Only those in the cognoscenti know. But if you're looking for Langston Hughes's ashes, go to the Schomburg Center and look for a very large circular medal in the floor, one with writing.
Schomburg's Legacy
Lugo summarizes his own evaluation of Schomburg's legacy:
- Arturo Schomburg set out on a one‑man mission, accompanied only by his own Latino and African multi‑cultural ancestry, to provide proof of the extraordinary contributions of the peoples of African descent. Schomburg was himself a microcosm of the global issues he studied and integrated. If he were living today, he would discover the existence of many of the same social issues he fought to eliminate. He would also find progress. He would see that his efforts were not in vain and that his philosophy of education, which emphasized cultural enlightenment is being practiced. Today, the educational community recognizes that an awareness of one's culture is essential for developing the attitudes, behavior, values, and skills necessary for academic achievement and positive, responsible behavior. Universities and even some high schools offer Latin American studies, Black history and literature courses. Bilingual programs, bilingual teachers and cultural sensitivity are being utilized in all levels of education. Today's educators realize that cultural education is an empowerment strategy that works.

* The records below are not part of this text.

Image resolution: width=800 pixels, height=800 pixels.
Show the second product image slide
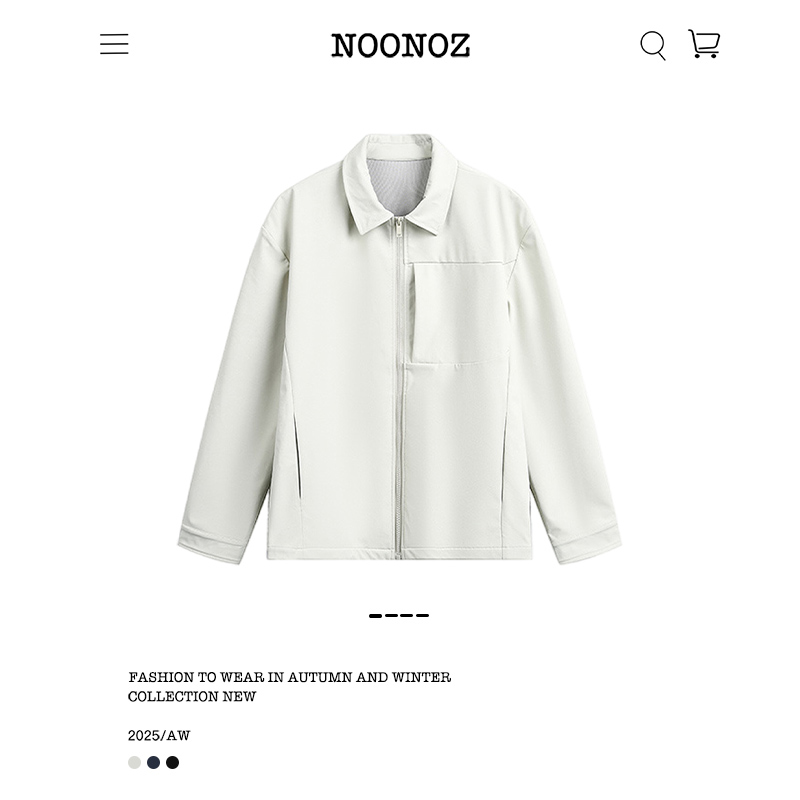[x=391, y=616]
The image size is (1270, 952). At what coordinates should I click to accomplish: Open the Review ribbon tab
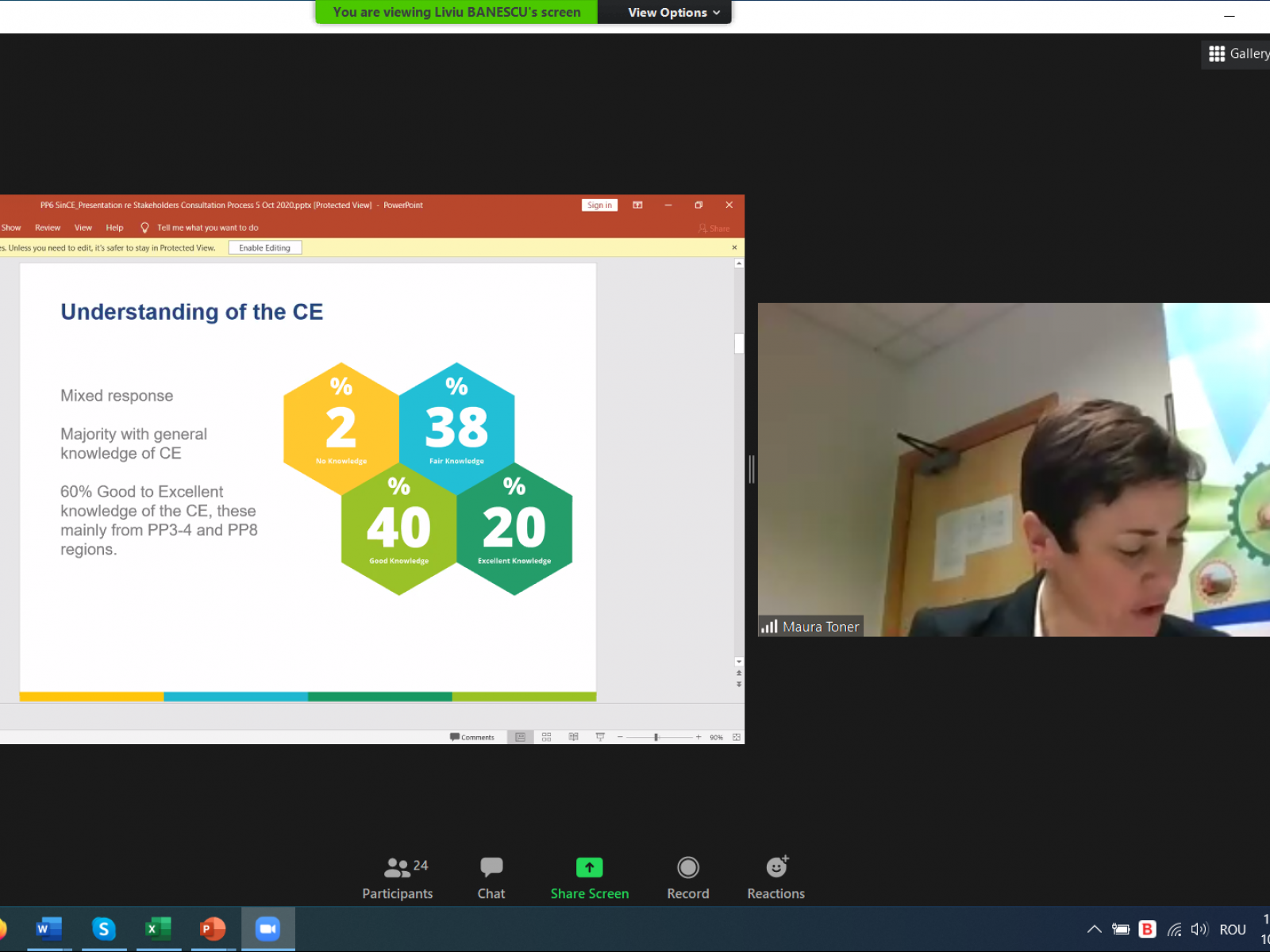pyautogui.click(x=48, y=228)
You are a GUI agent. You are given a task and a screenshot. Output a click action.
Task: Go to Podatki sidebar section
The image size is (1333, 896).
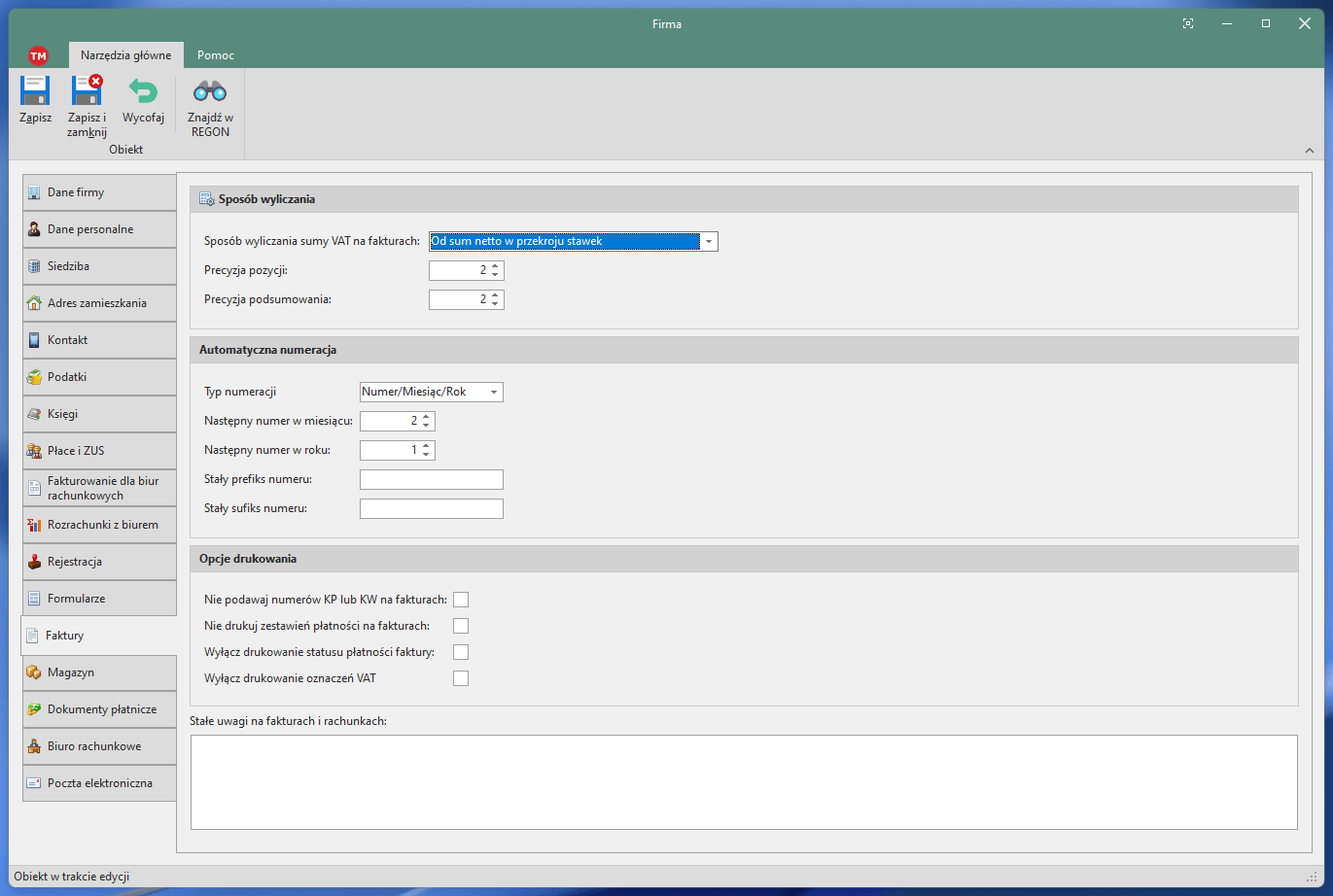99,377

- Schomburg believed that cultural education could create cultural pride, which he described as the self‑esteem that results from a shared knowledge of the strengths, creativity, resilience, values, formal and informal practices, social structures, language, religion, art, science, and inventions of a particular group of people. Cultural pride continues to be essential for Blacks, Hispanics and other minorities who are frequently the victims of racist stereotypes and negative attitudes. In the words of Schomburg, "What is a luxury for the nation as a whole becomes a prime social necessity for people of color."
At the 1939 memorial, Charles Spurgeon Johnson in a tribute called the Schomburg Collection a "visible monument to the life's work of Arthur Schomburg. It stands for itself, quietly and solidly for all time, a rich and inexhaustible treasure store for scholars and laymen alike, the materialization of [his] foresight, industry and scholarship."
His Family and Death
In 1895, Schomburg married Elizabeth "Bessie" Hatcher, who was from Staunton, Virginia. They lived in the San Juan Hill section of New York and had three sons, Maximo Gomez, Arthur Alfonso Jr., and Kingsley Guarionex. After Bessie Schomburg died in 1900, in 1902 he married Elizabeth Morrow Taylor, a native of Williamsburg, North Carolina. She died early, leaving two young sons, Reginald Stanfield and Nathaniel Jose. All of his children lived with their respective maternal relatives - Bessie's in Virginia and Tennessee, and Elizabeth's in Virginia and New Jersey. About 1914, Schomburg took a third wife, Elizabeth Green, a nurse and friend of Bessie Schomburg's sister, and they had three children - Fernando, his only daughter Dolores Marie, and Placido Carlos.
Although of medium build, he had remarkable energy and determination, as shown by his many accomplishments. Late in 1936, however, his health began to fail. By 1938 although he expected to continue speaking and attending meetings, he developed a dental infection that required extraction. Not responding to treatment, he died at Brooklyn's Madison Park Hospital. A private funeral was held at Brooklyn's Siloam Presbyterian Church, and he was buried in Cypress Hills Cemetery in Brooklyn.
His funeral's being held in a Presbyterian church is no indication that he was a believing Presbyterian but, rather, that it was a large enough building in which the funeral could be held. Key to his philosophic outlook, however, is his having renamed El Sol de Cuba #38, the lodge of Cuban and Puerto Rican immigrants, as Prince Hall Lodge in honor of the first black Freemason in the country. Schomburg's philosophy was tied in with the Freemasons' deistic view, that the Supreme Architect created life but does not control it.